[Problems]
A: List the column names given to the DataFrame in the example code of the KeyError in Pandas article.
B: Pick up the KeyError in Pandas article right after its last sentence and carry it forward.

[Source document]
* * *

How to Fix: KeyError in Pandas?

The KeyError in Pandas occurs when you try to access the columns in pandas DataFrame, which does not exist, or you misspell them. 

Typically, we import data from the excel name, which imports the column names, and there are high chances that you misspell the column names or include an unwanted space before or after the column name.

The column names are case-sensitive, and if you make a mistake, then Python will raise an exception KeyError: ‘column_name

Let us take a simple example to demonstrate KeyError in Pandas. In this example, we create a pandas DataFrame of employee’s data, and let’s say we need to print all the employee names.

# import pandas library
import pandas
import numpy as np

# create pandas DataFrame
df =  pandas.DataFrame(np.array([["Jack", 22, "US"], ["Chandler", 55, "Canada"], ["Ross", 48, "India"]]),
                   columns=['name', 'age', 'country'])

# print names of employee
print(df["Name"])

Output

    raise KeyError(key) from err
KeyError: 'Name'

When we run the program, Python raises KeyError, since we have misspelled the “name” column as “Name”.

Solution KeyError in Pandas

We can fix the issue by correcting the spelling of the key. If we are not sure what the column names are, we can print all the columns into the list as shown below.

* * *

[Information shown]
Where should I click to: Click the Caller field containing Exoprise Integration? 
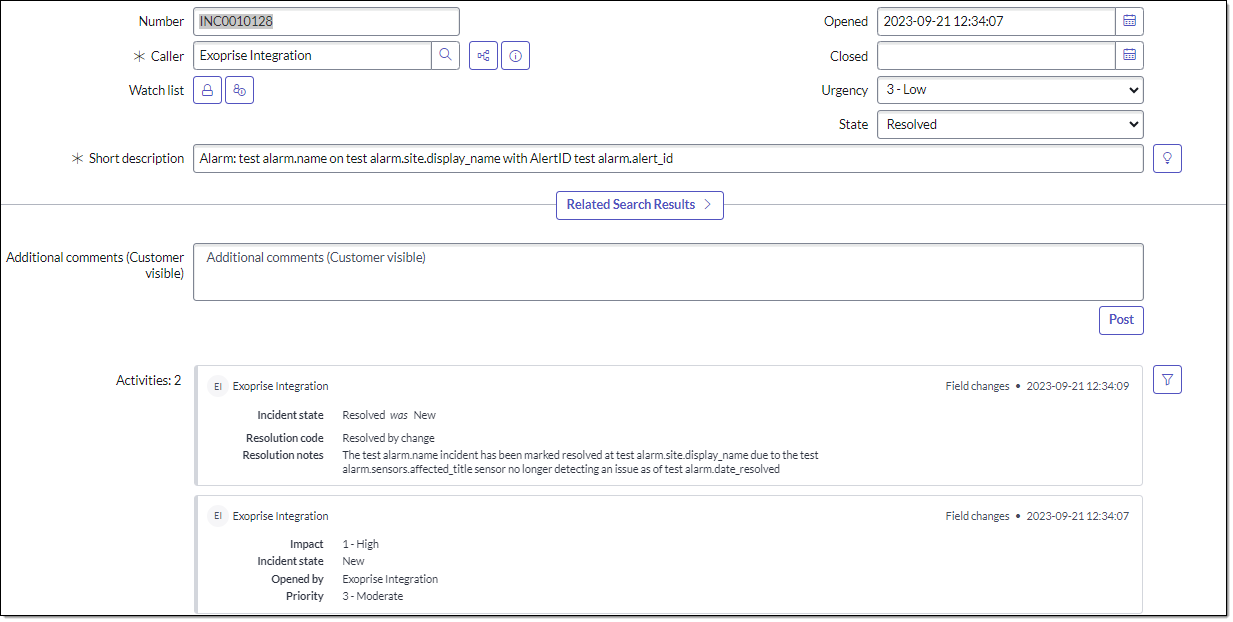[310, 55]
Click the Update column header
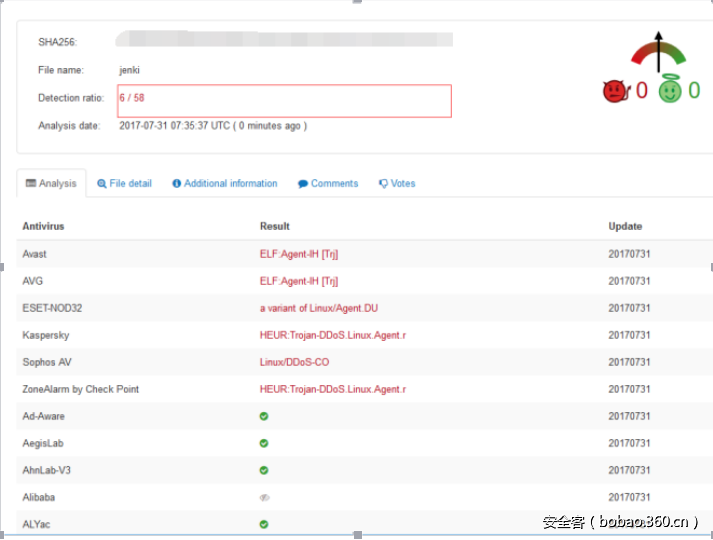 (x=625, y=226)
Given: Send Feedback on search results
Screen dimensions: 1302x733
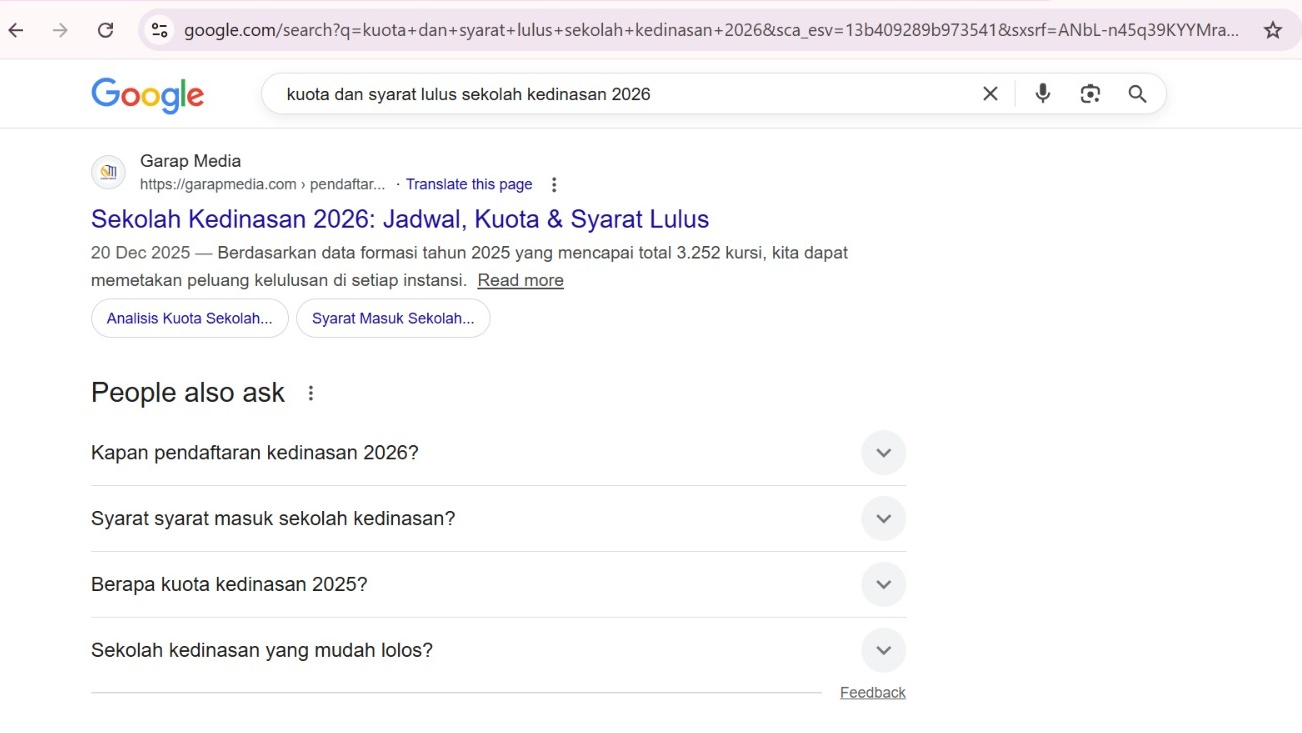Looking at the screenshot, I should click(x=872, y=691).
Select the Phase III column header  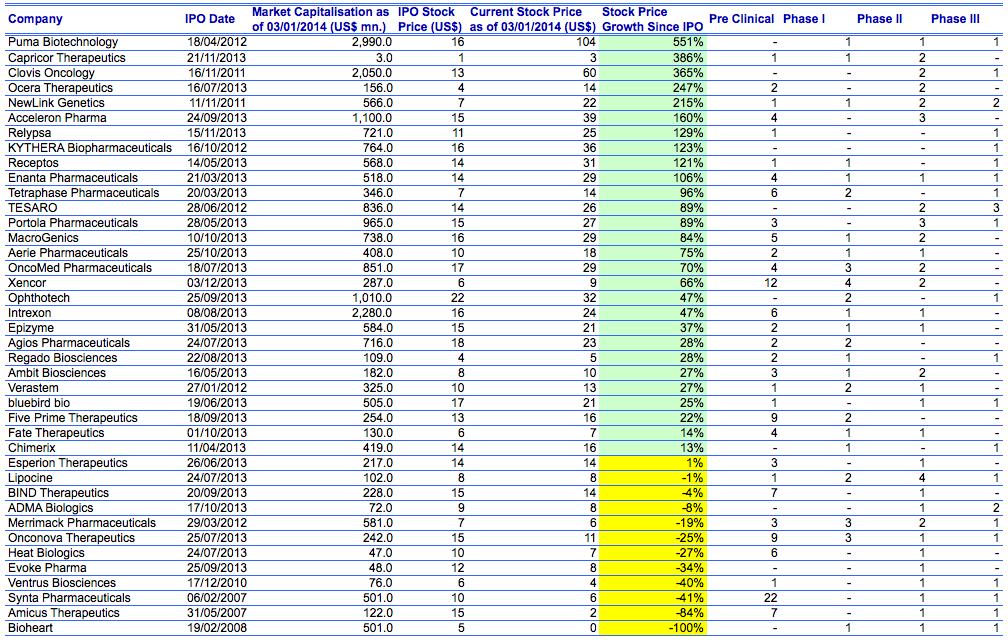point(948,19)
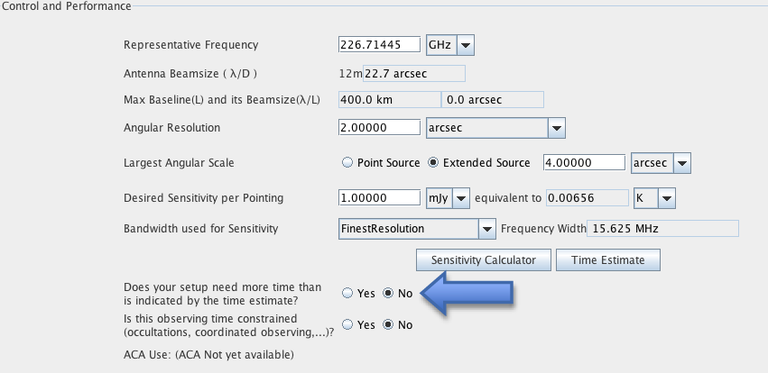Click the Desired Sensitivity value field
768x373 pixels.
380,198
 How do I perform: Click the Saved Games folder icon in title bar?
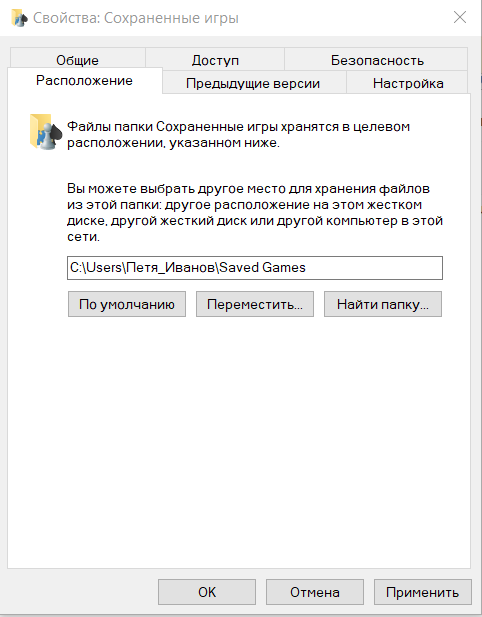click(x=19, y=18)
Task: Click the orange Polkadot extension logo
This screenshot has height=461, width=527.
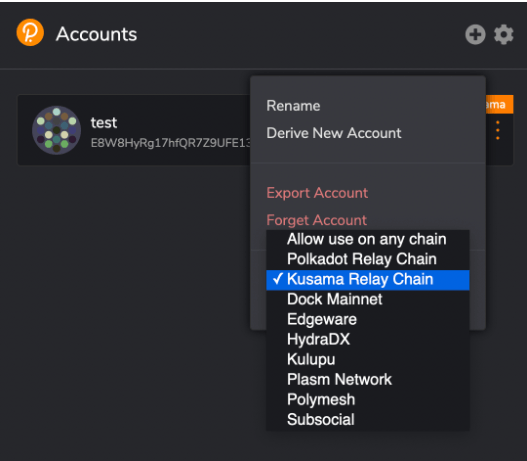Action: click(30, 33)
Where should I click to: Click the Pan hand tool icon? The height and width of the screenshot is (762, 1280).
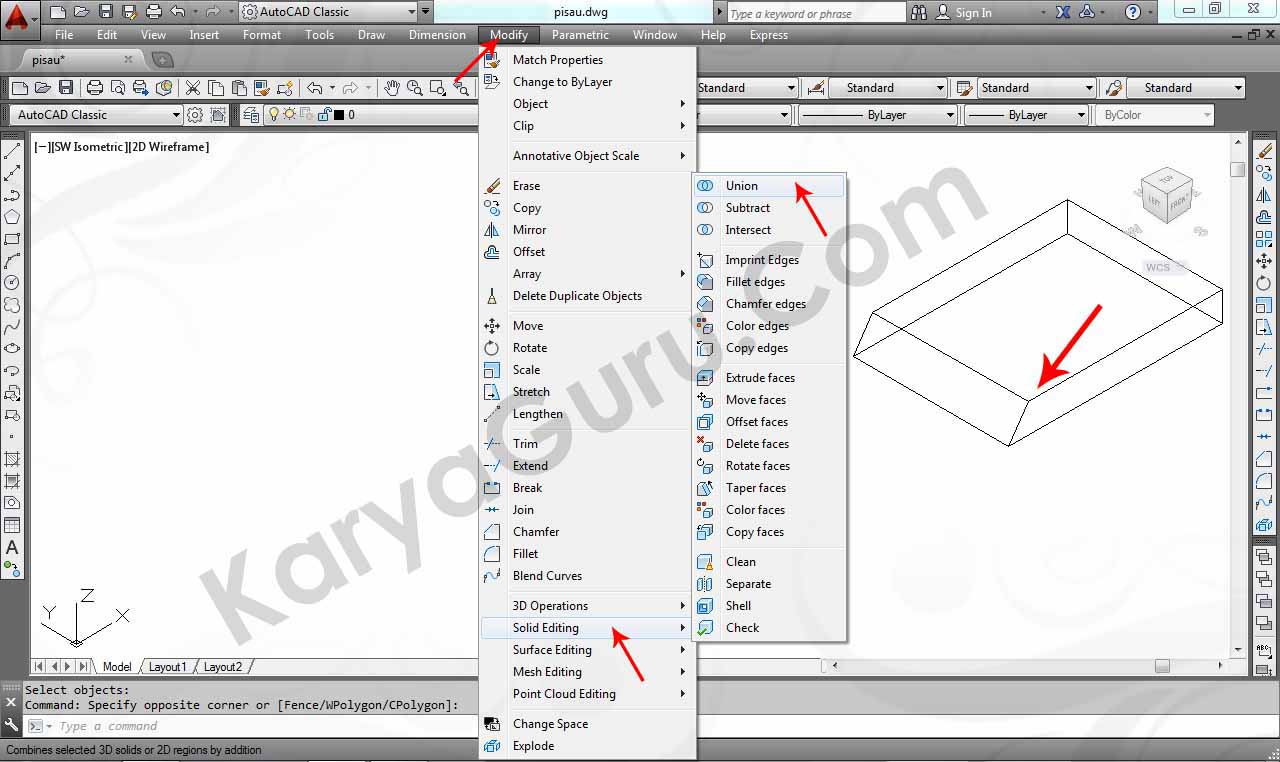[x=392, y=88]
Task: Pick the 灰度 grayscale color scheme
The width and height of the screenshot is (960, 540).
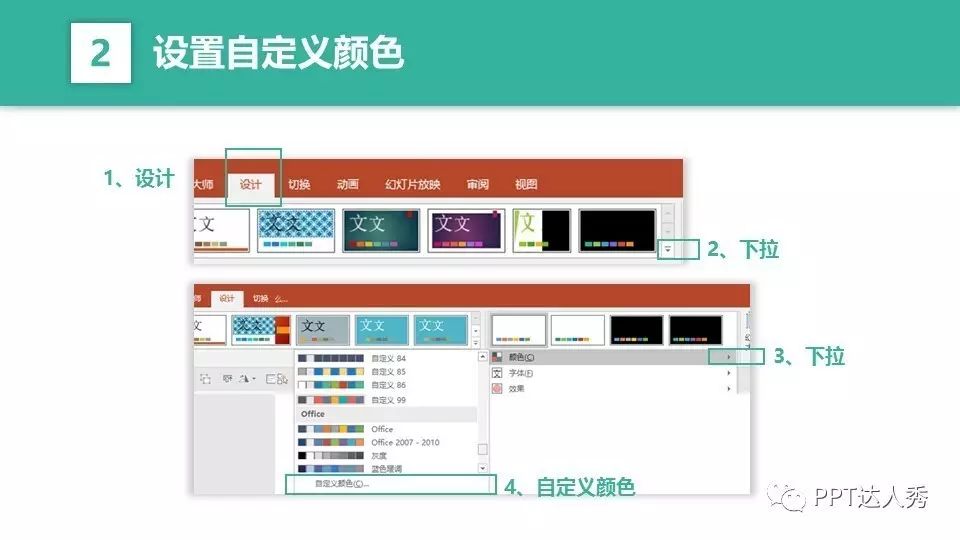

* * *

[Responses to the exercise]
A: name, age, country

B:
# import pandas library
import pandas
import numpy as np

# create pandas DataFrame
df =  pandas.DataFrame(np.array([["Jack", 22, "US"], ["Chandler", 55, "Canada"], ["Ross", 48, "India"]]),
                   columns=['name', 'age', 'country'])

# print names of employee
print(df["name"])

Output

0        Jack
1    Chandler
2        Ross
Name: name, dtype: object

We can now see a column called “name,” and we can fix our code by providing the correct spelling as a key to the pandas DataFrame, as shown below.

We can also avoid the KeyErrors raised by the compilers when an invalid key is passed. The DataFrame has a get method where we can give a column name and retrieve all the column values.

Syntax : DataFrame.get( 'column_name' , default = default_value_if_column_is_not_present)

If there are any misspelled or invalid columns, the default value will be printed instead of raising a KeyError. Let’s look at an example to demonstrate how this works.

# import pandas library
import pandas
import numpy as np

# create pandas DataFrame
df = pandas.DataFrame(np.array([["Jack", 22, "US"], ["Chandler", 55, "Canada"], ["Ross", 48, "India"]]),
                      columns=['name', 'age', 'country'])

# print names of employee
print(df.get("Name", default="Name is not present"))

Output

Name is not present

And if we provide the correct column name to the DataFrame.get() method, it will list all the column values present in that.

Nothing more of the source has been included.